• [Supplied data]

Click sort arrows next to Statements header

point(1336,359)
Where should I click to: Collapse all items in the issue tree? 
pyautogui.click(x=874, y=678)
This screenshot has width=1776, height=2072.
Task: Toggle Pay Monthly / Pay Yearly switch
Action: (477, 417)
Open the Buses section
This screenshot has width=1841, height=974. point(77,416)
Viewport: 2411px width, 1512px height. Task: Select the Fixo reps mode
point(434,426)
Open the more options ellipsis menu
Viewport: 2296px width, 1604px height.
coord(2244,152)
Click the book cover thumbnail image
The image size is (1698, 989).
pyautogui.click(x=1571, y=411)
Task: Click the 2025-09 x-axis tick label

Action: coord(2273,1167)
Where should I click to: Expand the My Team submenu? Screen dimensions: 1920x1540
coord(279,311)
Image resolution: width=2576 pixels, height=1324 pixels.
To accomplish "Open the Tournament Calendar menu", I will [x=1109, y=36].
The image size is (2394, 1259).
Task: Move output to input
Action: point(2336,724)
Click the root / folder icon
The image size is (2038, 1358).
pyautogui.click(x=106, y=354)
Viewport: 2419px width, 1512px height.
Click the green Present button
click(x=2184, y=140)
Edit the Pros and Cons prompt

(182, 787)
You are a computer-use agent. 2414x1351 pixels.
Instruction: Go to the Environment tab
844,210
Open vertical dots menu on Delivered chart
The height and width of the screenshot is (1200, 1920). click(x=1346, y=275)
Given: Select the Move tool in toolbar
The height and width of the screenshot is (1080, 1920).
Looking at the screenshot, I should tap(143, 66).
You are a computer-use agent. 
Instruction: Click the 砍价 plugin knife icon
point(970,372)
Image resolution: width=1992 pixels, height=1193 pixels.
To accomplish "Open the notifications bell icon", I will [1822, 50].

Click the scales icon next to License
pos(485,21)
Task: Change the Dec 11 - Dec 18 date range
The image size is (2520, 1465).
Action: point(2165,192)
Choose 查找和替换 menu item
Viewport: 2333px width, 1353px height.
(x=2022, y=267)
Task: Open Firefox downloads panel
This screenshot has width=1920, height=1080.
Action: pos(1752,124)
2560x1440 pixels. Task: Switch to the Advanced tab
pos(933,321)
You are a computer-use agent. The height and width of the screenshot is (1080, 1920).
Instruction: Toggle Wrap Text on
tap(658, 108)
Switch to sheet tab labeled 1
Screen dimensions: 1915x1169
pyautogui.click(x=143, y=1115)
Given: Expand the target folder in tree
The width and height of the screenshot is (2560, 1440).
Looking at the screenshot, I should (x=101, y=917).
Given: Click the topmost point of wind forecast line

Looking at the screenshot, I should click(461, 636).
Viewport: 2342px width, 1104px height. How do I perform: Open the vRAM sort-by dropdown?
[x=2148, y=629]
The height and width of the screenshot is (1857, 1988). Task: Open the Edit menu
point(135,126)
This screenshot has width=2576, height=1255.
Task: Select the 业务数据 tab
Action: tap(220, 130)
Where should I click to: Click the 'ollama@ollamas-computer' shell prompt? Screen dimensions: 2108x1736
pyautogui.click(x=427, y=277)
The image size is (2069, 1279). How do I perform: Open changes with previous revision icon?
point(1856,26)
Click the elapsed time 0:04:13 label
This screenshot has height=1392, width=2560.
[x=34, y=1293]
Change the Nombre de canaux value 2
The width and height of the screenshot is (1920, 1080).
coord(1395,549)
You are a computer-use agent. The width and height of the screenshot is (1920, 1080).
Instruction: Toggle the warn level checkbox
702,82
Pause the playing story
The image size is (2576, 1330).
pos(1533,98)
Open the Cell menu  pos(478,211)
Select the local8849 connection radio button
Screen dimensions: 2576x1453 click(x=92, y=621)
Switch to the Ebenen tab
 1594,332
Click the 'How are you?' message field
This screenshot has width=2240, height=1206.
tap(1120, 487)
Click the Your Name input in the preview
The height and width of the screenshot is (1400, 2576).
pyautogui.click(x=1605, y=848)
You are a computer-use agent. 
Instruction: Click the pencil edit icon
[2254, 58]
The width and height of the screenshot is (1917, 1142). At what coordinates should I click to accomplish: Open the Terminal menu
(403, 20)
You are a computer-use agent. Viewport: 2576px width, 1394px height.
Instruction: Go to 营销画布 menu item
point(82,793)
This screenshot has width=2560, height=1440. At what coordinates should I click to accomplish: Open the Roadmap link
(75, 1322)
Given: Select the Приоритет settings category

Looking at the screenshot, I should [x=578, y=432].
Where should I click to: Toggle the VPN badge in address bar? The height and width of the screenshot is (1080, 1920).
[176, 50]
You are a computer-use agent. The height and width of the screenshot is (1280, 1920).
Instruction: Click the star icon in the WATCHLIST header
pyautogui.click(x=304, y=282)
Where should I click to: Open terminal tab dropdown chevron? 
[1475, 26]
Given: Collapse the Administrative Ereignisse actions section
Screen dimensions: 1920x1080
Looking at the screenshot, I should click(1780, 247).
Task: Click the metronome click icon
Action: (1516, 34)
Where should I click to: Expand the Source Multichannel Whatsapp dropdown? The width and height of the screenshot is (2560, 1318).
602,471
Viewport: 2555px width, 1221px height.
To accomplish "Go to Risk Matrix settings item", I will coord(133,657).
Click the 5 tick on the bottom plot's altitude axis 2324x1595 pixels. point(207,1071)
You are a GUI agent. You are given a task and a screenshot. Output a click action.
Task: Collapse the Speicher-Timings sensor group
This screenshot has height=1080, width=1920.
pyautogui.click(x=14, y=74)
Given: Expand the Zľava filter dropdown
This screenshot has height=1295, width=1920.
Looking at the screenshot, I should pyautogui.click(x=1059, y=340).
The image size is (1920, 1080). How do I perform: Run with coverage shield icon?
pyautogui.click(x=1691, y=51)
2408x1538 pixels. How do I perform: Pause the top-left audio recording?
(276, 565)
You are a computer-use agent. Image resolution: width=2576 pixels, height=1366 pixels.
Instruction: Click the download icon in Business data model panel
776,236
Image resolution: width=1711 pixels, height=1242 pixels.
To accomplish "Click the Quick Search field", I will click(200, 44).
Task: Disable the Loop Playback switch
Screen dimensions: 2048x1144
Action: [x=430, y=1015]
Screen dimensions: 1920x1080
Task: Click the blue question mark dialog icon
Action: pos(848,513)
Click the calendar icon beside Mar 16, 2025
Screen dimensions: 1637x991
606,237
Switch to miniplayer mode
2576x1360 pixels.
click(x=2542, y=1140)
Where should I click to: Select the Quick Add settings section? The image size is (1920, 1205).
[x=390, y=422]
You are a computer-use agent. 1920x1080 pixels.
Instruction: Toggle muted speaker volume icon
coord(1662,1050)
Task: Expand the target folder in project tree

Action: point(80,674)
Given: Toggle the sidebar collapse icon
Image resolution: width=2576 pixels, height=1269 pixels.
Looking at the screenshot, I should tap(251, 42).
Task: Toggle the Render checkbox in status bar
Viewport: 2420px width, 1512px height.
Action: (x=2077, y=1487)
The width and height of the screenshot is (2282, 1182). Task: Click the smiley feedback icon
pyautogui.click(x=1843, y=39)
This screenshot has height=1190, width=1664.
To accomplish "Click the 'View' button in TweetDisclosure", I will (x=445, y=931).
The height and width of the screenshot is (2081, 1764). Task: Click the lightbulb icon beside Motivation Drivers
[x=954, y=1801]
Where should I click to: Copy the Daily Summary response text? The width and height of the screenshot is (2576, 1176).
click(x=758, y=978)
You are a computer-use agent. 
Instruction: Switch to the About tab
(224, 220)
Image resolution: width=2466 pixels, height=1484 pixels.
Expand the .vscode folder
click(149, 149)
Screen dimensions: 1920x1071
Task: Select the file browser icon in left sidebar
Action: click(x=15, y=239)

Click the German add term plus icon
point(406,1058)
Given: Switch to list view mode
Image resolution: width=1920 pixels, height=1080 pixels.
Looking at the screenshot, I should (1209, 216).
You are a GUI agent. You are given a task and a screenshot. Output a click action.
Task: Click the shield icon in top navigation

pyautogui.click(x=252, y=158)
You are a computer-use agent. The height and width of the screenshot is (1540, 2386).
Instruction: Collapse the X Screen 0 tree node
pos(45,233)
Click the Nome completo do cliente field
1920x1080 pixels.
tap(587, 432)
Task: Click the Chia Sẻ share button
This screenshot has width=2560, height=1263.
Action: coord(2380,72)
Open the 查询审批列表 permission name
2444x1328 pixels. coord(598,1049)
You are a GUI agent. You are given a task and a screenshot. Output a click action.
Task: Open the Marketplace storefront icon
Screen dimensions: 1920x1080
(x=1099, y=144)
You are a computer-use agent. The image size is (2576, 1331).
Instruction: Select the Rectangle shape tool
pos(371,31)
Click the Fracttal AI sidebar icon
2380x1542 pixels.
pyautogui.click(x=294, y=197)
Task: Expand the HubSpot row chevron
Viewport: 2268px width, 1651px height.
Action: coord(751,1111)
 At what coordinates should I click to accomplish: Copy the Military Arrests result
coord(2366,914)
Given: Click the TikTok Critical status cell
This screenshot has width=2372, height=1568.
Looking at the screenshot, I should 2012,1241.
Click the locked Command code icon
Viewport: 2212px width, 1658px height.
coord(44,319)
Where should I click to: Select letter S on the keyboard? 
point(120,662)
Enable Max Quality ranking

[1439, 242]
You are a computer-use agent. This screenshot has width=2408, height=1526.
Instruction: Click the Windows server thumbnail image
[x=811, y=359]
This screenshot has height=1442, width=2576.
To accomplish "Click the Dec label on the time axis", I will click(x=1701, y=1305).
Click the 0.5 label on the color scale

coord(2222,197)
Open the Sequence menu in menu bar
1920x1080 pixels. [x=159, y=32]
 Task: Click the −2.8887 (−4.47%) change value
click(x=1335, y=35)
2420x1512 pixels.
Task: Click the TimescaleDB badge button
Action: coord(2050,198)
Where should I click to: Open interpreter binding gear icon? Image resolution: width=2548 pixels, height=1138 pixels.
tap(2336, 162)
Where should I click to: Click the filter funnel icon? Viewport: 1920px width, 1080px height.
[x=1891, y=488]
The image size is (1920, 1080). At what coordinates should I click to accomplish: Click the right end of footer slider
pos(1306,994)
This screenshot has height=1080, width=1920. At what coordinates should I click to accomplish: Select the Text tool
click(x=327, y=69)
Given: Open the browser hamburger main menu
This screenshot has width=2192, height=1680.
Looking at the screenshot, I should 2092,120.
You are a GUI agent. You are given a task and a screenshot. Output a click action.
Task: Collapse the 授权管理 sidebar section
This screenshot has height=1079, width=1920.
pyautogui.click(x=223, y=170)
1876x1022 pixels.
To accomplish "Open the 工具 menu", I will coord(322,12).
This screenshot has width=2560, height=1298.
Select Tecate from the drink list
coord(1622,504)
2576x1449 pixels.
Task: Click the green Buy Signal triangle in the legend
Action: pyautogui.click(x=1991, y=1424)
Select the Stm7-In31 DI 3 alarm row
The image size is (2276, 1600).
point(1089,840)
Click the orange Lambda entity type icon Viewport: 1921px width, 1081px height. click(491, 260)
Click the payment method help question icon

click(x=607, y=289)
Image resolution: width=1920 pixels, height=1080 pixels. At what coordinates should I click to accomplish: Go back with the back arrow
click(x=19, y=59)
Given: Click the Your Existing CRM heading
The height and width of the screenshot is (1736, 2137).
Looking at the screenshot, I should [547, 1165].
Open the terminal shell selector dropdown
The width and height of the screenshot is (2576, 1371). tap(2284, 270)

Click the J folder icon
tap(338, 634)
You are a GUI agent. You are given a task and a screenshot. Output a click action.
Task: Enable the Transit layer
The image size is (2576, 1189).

• [Directions for this task]
Would you set down, word for word, the lines from the opening of the entries above through the line with "Given: Select the Move tool in toolbar", both included, and no others?

• [Result of this exercise]
Click sort arrows next to Statements header

point(1336,359)
Where should I click to: Collapse all items in the issue tree? 
pyautogui.click(x=874, y=678)
This screenshot has width=1776, height=2072.
Task: Toggle Pay Monthly / Pay Yearly switch
Action: (477, 417)
Open the Buses section
This screenshot has width=1841, height=974. point(77,416)
Viewport: 2411px width, 1512px height. Task: Select the Fixo reps mode
point(434,426)
Open the more options ellipsis menu
Viewport: 2296px width, 1604px height.
coord(2244,152)
Click the book cover thumbnail image
The image size is (1698, 989).
pyautogui.click(x=1571, y=411)
Task: Click the 2025-09 x-axis tick label

Action: coord(2273,1167)
Where should I click to: Expand the My Team submenu? Screen dimensions: 1920x1540
coord(279,311)
Image resolution: width=2576 pixels, height=1324 pixels.
To accomplish "Open the Tournament Calendar menu", I will [x=1109, y=36].
The image size is (2394, 1259).
Task: Move output to input
Action: point(2336,724)
Click the root / folder icon
The image size is (2038, 1358).
pyautogui.click(x=106, y=354)
Viewport: 2419px width, 1512px height.
Click the green Present button
click(x=2184, y=140)
Edit the Pros and Cons prompt

(182, 787)
You are a computer-use agent. 2414x1351 pixels.
Instruction: Go to the Environment tab
844,210
Open vertical dots menu on Delivered chart
The height and width of the screenshot is (1200, 1920). click(x=1346, y=275)
Given: Select the Move tool in toolbar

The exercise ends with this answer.